> What you will do
Scale part of the listing, starting at the line that has "This screenshot has height=498, width=800." and stopping after the line that has "will pyautogui.click(x=398, y=283).". Write out only those lines, requests included. Multiply each coordinate in the answers by 1.15 and round to whole numbers, with halves rounding up, and leave every number in the requests as it is.

> Rows
___

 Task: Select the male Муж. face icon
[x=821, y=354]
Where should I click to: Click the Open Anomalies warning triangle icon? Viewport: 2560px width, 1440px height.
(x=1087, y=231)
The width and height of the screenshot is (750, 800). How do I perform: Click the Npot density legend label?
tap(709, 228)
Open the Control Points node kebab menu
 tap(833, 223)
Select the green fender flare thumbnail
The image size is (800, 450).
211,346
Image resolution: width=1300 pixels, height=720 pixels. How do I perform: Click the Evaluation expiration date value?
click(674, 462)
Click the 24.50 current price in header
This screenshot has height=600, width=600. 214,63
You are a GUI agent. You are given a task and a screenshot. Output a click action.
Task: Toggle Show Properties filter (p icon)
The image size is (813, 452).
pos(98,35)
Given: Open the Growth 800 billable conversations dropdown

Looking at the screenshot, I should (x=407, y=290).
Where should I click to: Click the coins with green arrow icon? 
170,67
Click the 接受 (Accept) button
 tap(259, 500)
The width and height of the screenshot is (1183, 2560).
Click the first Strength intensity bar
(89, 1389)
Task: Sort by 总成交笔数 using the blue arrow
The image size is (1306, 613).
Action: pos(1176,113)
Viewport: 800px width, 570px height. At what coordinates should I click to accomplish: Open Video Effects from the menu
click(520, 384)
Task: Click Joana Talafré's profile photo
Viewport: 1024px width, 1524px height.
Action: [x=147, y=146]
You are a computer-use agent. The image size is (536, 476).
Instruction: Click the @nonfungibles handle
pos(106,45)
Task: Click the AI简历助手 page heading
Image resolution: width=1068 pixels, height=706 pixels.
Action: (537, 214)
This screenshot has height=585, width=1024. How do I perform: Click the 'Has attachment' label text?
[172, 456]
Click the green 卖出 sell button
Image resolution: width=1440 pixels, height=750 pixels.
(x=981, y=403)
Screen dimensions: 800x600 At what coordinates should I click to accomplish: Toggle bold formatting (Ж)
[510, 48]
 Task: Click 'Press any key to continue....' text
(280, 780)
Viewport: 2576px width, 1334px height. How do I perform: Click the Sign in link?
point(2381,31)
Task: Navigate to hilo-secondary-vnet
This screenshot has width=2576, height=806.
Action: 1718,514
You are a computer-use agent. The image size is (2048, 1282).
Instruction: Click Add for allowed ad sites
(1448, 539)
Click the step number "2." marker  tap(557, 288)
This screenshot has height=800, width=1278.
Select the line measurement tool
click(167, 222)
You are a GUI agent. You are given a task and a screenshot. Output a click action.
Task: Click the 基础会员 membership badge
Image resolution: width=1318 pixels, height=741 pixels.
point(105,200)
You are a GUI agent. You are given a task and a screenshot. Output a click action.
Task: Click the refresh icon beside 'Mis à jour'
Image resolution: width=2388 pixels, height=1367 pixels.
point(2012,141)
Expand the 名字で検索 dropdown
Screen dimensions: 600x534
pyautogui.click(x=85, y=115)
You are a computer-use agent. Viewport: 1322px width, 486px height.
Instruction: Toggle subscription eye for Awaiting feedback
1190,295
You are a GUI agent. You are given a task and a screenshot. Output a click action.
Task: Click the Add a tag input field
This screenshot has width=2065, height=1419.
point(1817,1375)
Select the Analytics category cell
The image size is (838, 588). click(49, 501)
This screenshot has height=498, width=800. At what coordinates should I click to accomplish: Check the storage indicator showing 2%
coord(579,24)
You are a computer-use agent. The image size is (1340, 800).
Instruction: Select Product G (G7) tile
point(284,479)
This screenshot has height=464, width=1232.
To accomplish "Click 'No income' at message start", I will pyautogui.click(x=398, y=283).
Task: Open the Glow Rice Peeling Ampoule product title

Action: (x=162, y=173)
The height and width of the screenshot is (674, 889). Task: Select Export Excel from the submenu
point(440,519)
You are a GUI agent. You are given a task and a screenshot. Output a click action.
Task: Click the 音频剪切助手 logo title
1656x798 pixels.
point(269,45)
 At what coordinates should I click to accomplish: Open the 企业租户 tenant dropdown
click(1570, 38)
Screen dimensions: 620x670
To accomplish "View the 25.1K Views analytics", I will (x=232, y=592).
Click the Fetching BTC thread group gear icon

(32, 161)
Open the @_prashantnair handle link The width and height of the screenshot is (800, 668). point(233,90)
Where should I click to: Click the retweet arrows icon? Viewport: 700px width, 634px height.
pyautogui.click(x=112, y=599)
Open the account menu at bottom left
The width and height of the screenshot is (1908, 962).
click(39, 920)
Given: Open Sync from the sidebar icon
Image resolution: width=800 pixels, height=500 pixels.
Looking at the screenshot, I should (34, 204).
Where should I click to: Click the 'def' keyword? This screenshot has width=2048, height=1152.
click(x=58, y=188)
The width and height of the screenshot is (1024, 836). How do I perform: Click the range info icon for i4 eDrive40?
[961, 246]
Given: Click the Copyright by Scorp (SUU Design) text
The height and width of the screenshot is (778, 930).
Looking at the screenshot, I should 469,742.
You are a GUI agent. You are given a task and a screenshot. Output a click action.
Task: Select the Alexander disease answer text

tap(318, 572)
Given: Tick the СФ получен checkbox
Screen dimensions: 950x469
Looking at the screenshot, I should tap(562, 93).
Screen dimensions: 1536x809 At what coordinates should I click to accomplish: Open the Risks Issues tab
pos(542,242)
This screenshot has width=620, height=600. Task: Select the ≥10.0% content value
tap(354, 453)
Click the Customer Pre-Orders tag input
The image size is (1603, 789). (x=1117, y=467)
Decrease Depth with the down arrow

___

> The result
This screenshot has height=498, width=800. At what coordinates should I click to accomplish: Check the storage indicator showing 2%
coord(666,28)
You are a computer-use agent. The image size is (1340, 800).
Instruction: Select Product G (G7) tile
point(327,551)
This screenshot has height=464, width=1232.
To accomplish "Click 'No income' at message start", I will pyautogui.click(x=458, y=325).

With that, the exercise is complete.